Exercise directions -
Where the string "agent" occurs in a line of the data below, that line should be copied.

Supplied records -
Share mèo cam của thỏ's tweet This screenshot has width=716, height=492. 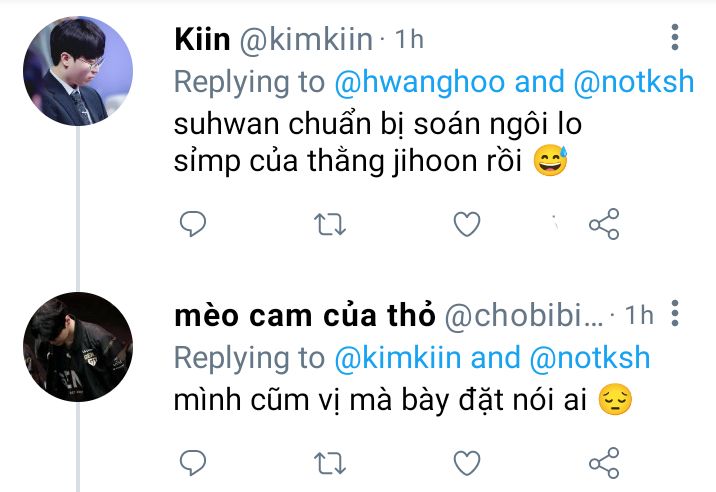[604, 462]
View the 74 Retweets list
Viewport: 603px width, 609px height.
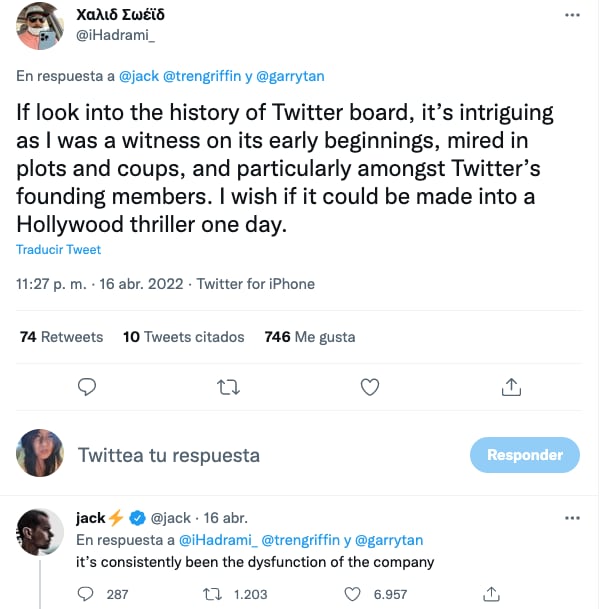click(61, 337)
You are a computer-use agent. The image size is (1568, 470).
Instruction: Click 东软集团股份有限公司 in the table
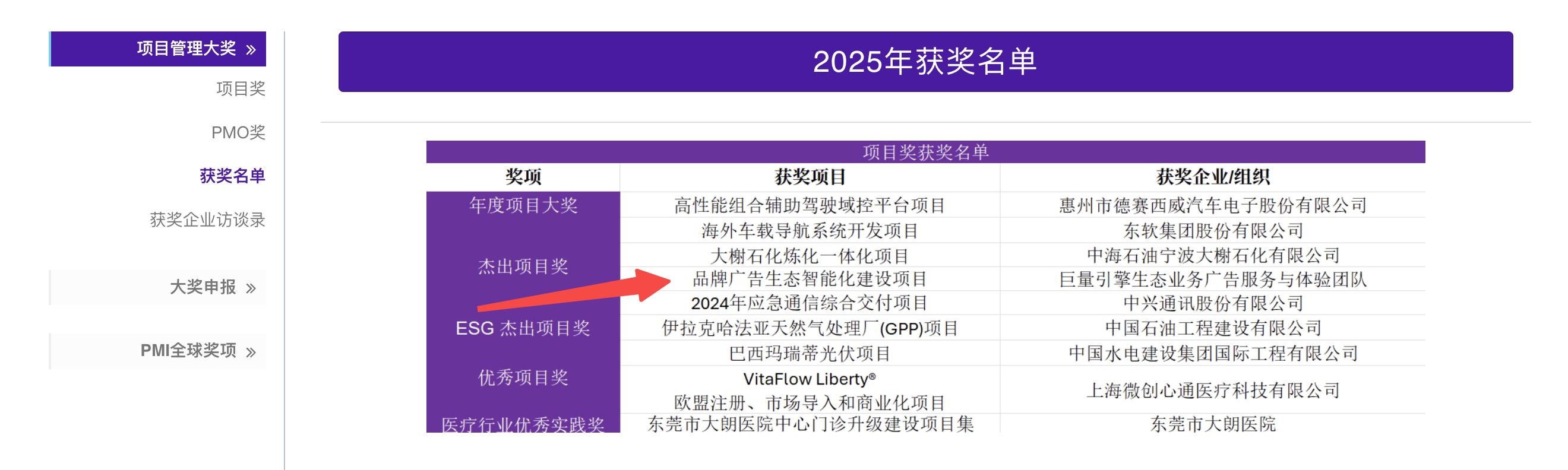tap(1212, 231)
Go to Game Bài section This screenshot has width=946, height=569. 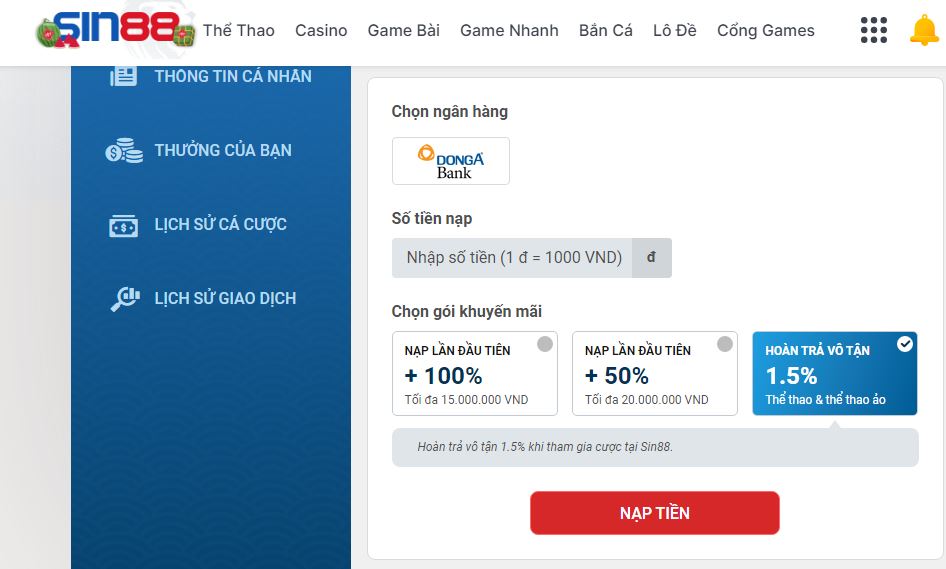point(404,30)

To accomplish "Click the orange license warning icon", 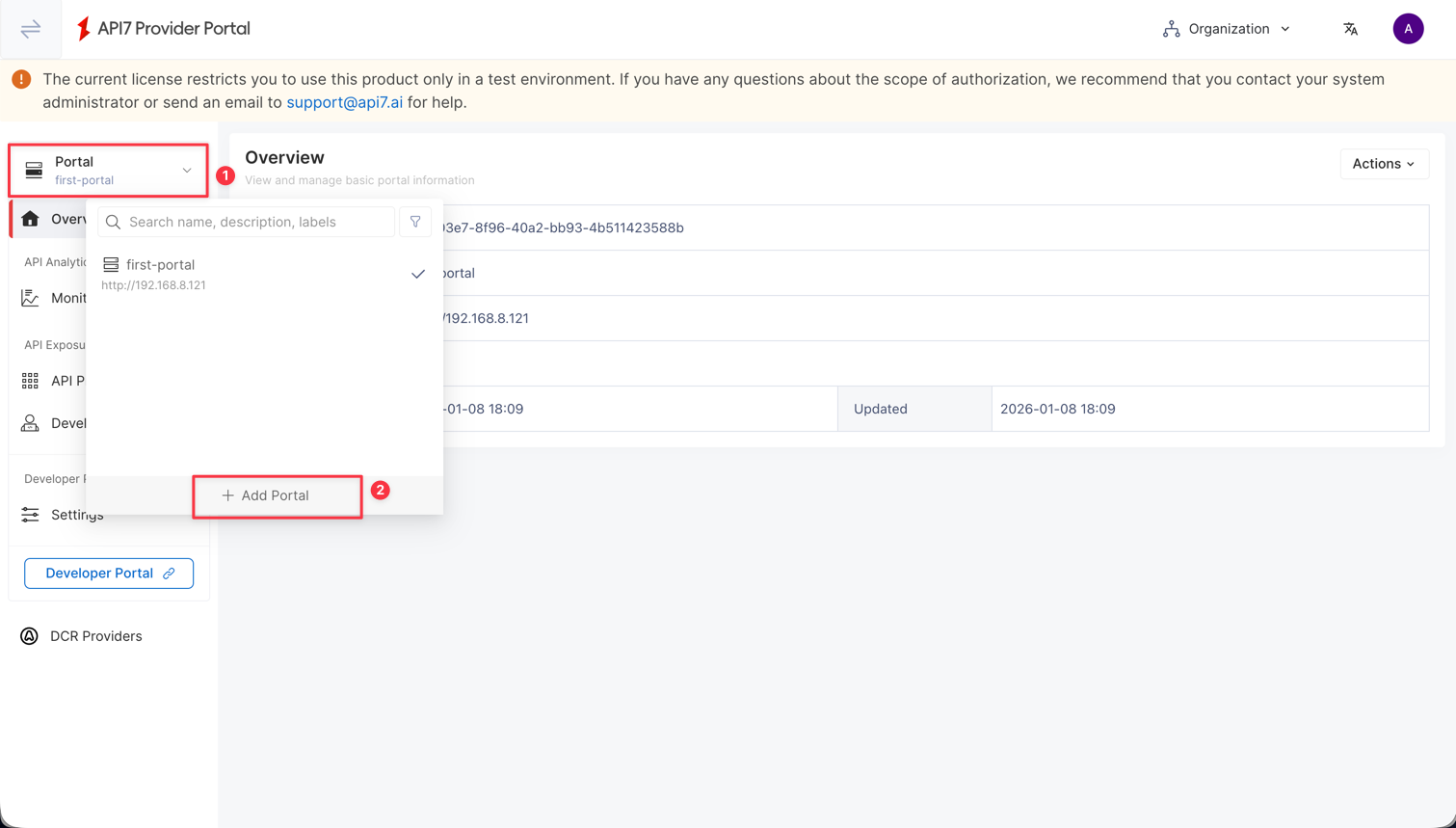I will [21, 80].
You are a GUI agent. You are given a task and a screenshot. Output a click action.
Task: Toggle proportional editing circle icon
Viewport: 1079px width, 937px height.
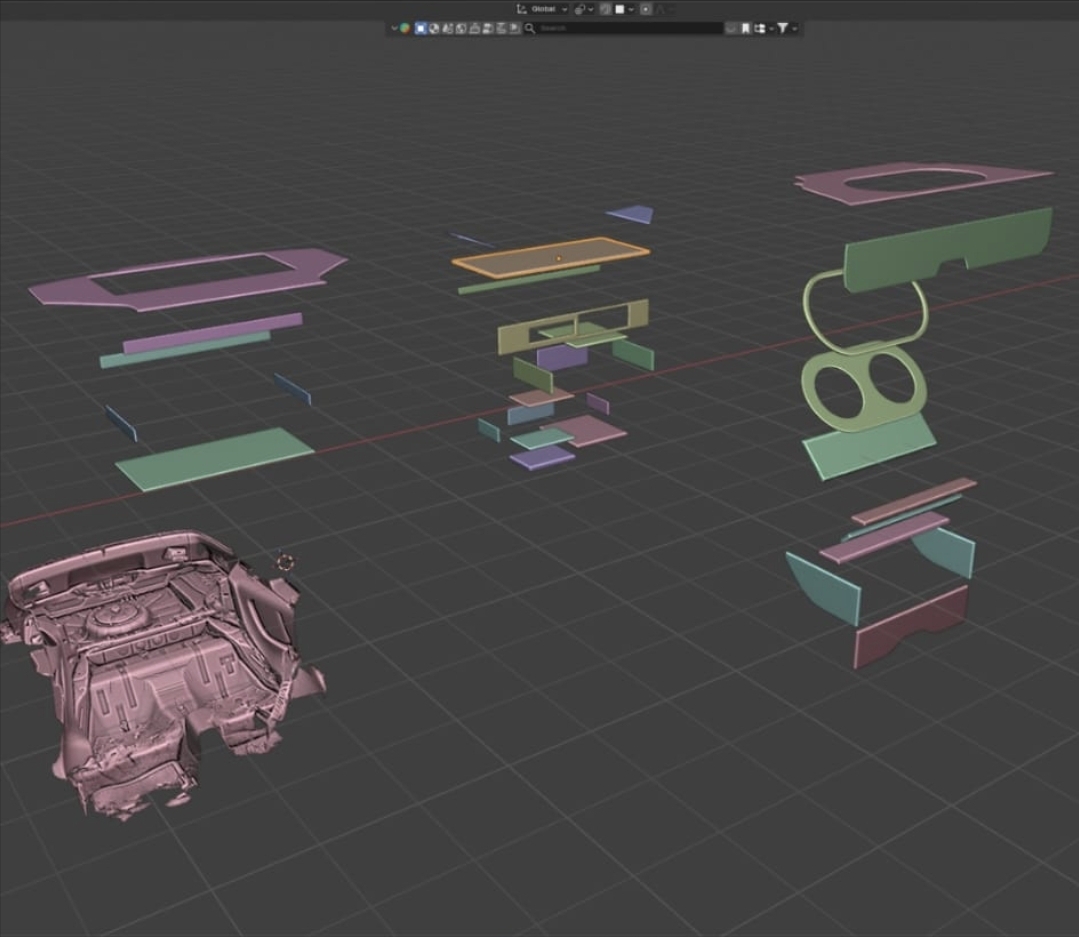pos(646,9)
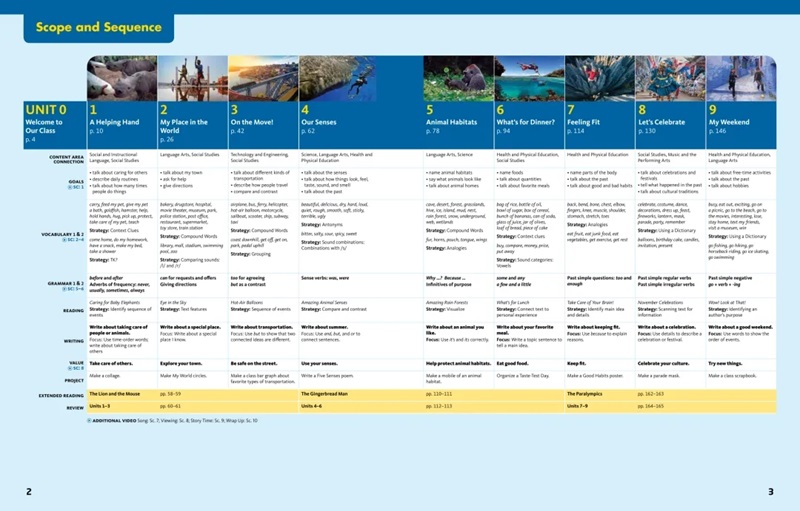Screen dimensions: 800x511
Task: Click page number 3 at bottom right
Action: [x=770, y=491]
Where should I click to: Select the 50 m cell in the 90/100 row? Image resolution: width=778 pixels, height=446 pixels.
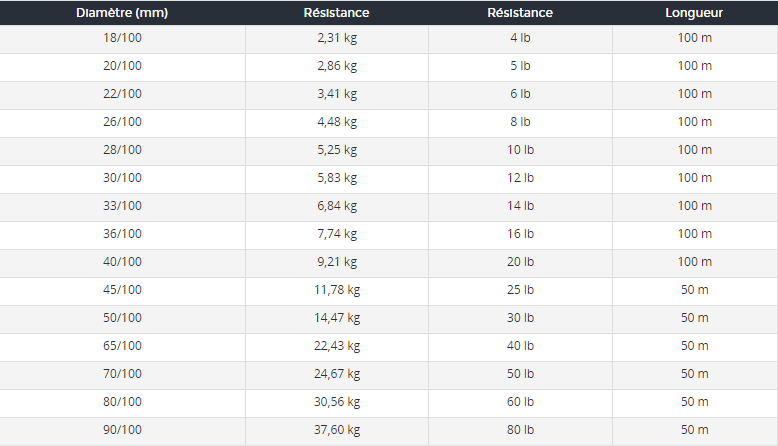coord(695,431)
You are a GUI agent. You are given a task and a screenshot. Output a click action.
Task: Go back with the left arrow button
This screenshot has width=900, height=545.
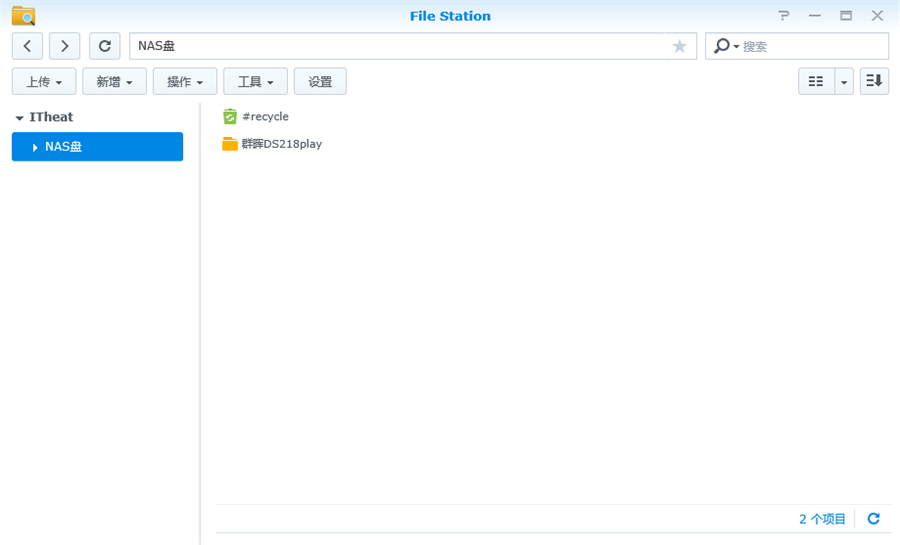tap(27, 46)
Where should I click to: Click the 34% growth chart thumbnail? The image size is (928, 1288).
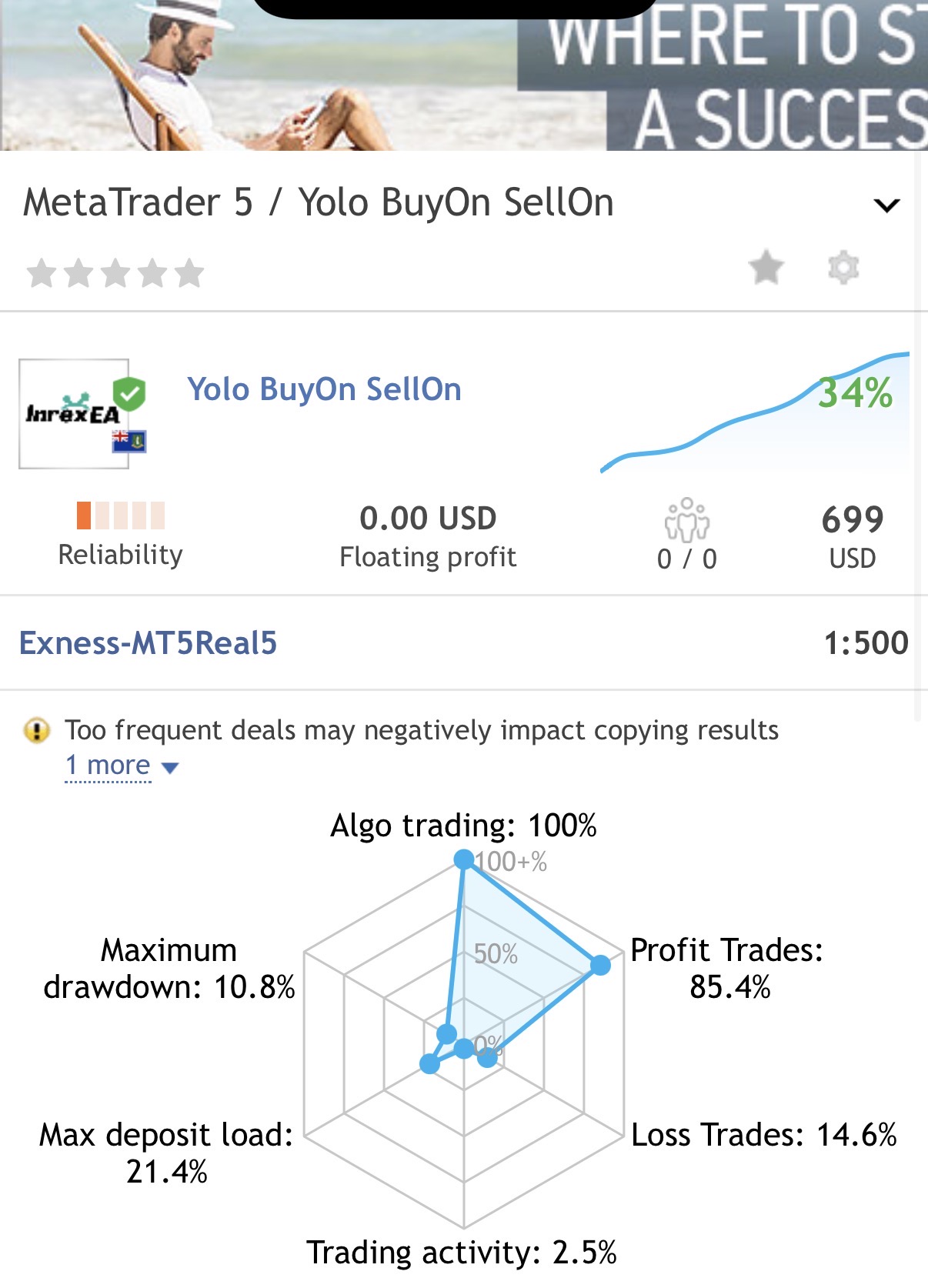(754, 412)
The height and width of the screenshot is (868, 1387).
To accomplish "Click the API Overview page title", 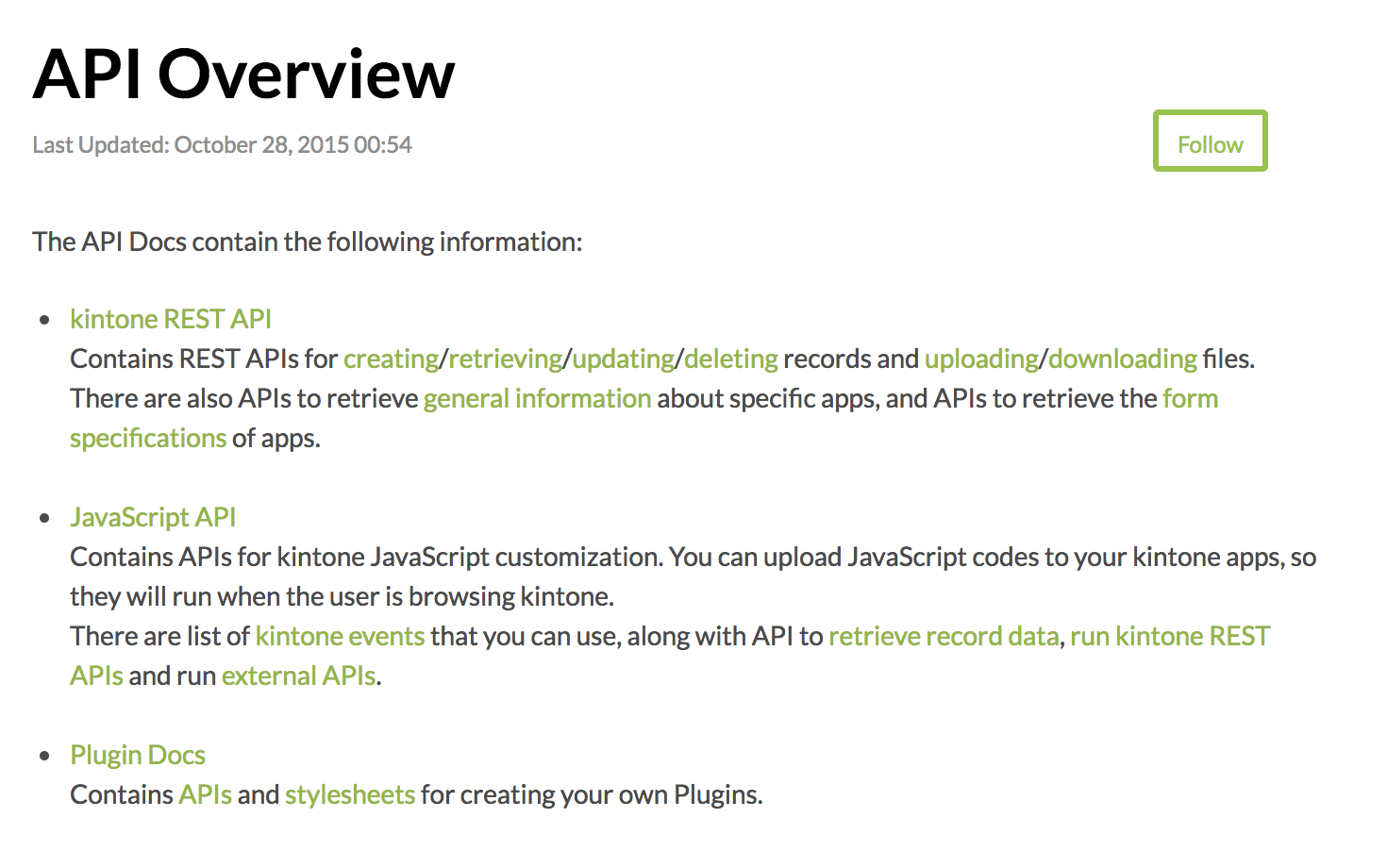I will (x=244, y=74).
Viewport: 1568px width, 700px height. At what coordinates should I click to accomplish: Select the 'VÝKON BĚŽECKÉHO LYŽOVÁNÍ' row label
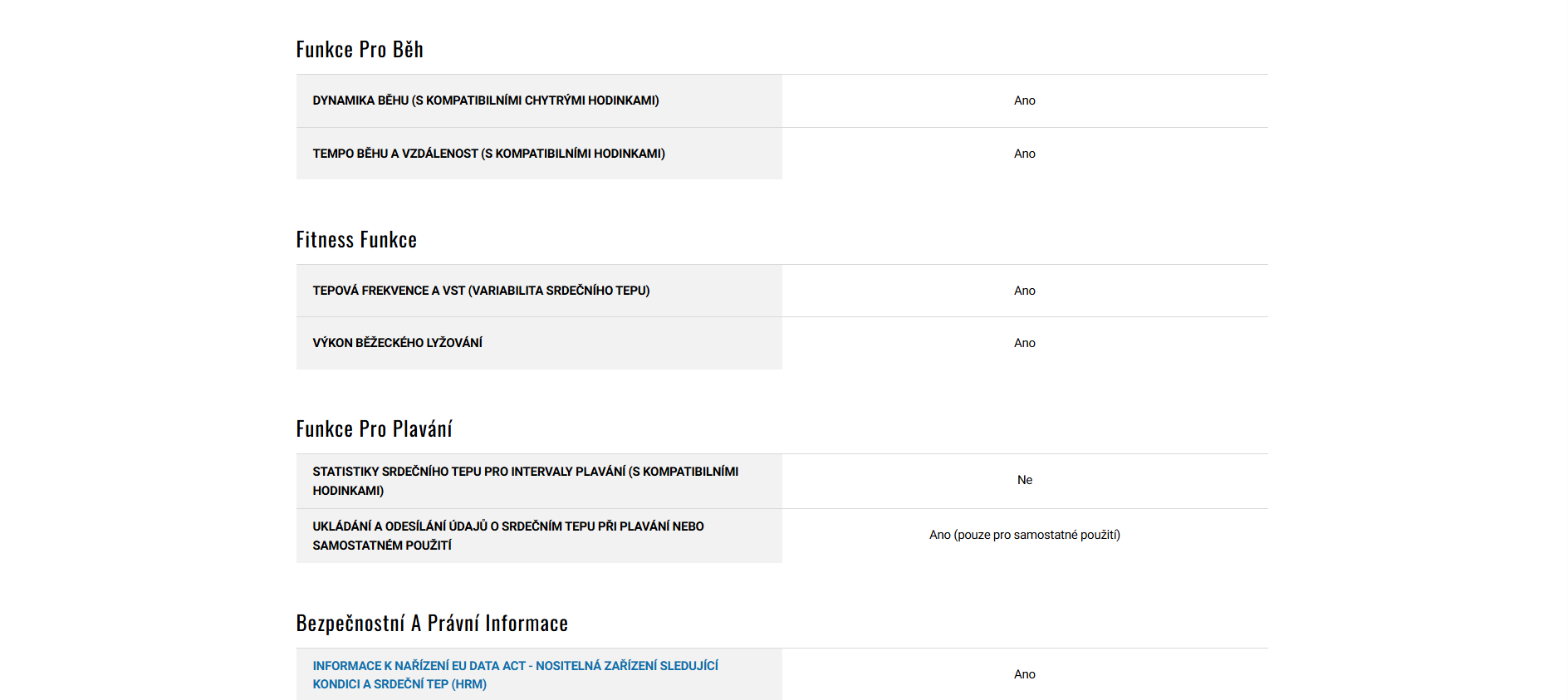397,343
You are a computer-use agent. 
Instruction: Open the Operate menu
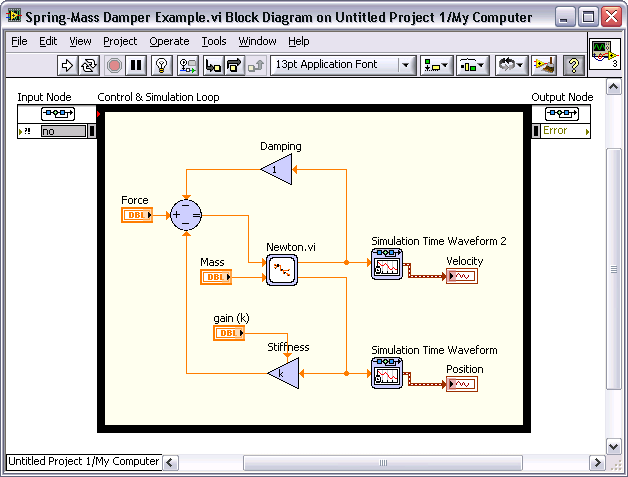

Solution -
You are a computer-use agent. The image size is (1568, 470).
You are a GUI agent. You are given a task and a screenshot. Output a click action.
You are a GUI agent. You are given a task and a screenshot. Output a click action.
You are a computer-use agent. 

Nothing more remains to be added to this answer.